--- BEGIN Supplied passage ---

He's also something of a romantic, and I'll Sleep When You're Dead works best when it's hard to figure out which El-P is most prominently on display. As a producer, he shows his love for hip-hop through a sound bent on the genre's very destruction; give El-P a breakbeat or a vocal snip to sample, and he'd sooner blow it up than rub it down. As an MC, he lays into the communicative aspects of rapping with a verbal style so dense and layered that simple communication can be hard to come by. Listening to El-P for any real stretch of time requires a high threshold for confusion.

Confusion plays to grand ends on I'll Sleep When You're Dead, which comes nearly five years after El-P made a celebrated solo move with Fantastic Damage. Still most striking is the sound; nobody makes hip-hop as textured and atmospheric as El-P, and he manages to temper his disorienting noise with soulful suggestions this time out. In "Tasmanian Pain Coaster," after a sample of Twin Peaks' Laura Palmer cooing about fire, the initial death-march of a beat gives way to a warm bit of electric-piano R&B that might play on a Schlitz commercial. The beat in "Smithereens" draws on an indecipherable din of shrieks, static, and sirens that vary in volume to allow occasional peeks under the hood. It's dirty, gritty, and always on the brink of breaking down, in part for having been driven so indelicately.

--- END Supplied passage ---
--- BEGIN Entries shown ---

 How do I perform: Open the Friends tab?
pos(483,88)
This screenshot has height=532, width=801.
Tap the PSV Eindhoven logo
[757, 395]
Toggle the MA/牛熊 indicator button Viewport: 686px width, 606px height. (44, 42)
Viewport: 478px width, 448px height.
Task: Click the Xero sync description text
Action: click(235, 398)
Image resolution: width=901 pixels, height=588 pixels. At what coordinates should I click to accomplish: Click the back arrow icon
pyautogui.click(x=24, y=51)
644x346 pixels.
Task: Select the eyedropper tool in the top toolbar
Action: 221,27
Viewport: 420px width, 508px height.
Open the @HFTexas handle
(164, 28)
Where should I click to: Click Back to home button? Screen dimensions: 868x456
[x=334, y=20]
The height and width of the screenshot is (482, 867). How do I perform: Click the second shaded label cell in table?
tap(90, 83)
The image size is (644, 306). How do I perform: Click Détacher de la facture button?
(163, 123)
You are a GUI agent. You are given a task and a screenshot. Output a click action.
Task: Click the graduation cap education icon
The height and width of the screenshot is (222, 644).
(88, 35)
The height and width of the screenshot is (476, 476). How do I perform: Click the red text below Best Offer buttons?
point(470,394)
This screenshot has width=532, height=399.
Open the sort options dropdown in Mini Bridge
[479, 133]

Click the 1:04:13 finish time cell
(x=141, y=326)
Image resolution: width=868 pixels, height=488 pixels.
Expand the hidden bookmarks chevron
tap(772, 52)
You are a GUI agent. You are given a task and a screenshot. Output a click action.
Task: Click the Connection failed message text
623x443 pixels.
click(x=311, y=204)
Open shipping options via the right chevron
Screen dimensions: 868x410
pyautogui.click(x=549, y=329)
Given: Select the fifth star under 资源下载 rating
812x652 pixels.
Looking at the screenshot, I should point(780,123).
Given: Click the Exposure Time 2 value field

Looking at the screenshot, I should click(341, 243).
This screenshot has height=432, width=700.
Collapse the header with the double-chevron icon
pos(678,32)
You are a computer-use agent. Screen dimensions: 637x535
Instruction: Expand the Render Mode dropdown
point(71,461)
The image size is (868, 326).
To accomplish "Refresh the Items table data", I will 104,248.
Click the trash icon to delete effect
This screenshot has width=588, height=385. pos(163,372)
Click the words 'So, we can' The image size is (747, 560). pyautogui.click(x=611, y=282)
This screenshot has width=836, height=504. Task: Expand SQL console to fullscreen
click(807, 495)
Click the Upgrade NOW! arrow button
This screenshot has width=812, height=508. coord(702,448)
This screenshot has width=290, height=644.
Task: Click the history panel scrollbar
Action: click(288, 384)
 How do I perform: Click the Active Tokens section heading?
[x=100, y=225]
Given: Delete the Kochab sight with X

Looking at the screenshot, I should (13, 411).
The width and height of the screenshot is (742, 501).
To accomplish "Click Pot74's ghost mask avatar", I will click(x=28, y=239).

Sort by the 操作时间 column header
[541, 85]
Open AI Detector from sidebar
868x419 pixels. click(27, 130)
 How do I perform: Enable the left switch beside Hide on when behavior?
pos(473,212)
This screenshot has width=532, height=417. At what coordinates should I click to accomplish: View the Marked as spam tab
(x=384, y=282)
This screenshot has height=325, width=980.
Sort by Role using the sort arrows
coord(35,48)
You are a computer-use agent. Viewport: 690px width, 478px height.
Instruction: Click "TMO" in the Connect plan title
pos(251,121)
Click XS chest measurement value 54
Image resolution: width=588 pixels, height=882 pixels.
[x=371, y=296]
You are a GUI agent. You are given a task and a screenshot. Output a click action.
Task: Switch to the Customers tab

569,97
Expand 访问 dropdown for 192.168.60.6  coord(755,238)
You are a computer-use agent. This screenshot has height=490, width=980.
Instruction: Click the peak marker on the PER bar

--- END Entries shown ---

Exercise instructions –
a) Repeat word for word the portion of the album review starting with "He's also something" and going on through "threshold for confusion.".
b) Using the album review, decide whether each statement agrees with it, and support each yes or no with the deciding words quoted from the review: (i) I'll Sleep When You're Dead arrives nearly five years after Fantastic Damage. (ii) The beat in "Smithereens" is built from a warm electric-piano sample. (iii) "Tasmanian Pain Coaster" includes a sample of Laura Palmer from Twin Peaks.
Rely only on the album review when doing this work.

Completed exercise –
a)
He's also something of a romantic, and I'll Sleep When You're Dead works best when it's hard to figure out which El-P is most prominently on display. As a producer, he shows his love for hip-hop through a sound bent on the genre's very destruction; give El-P a breakbeat or a vocal snip to sample, and he'd sooner blow it up than rub it down. As an MC, he lays into the communicative aspects of rapping with a verbal style so dense and layered that simple communication can be hard to come by. Listening to El-P for any real stretch of time requires a high threshold for confusion.

b)
(i) Yes: "which comes nearly five years after El-P made a celebrated solo move with Fantastic Damage."
(ii) No: "draws on an indecipherable din of shrieks, static, and sirens."
(iii) Yes: "after a sample of Twin Peaks' Laura Palmer cooing about fire."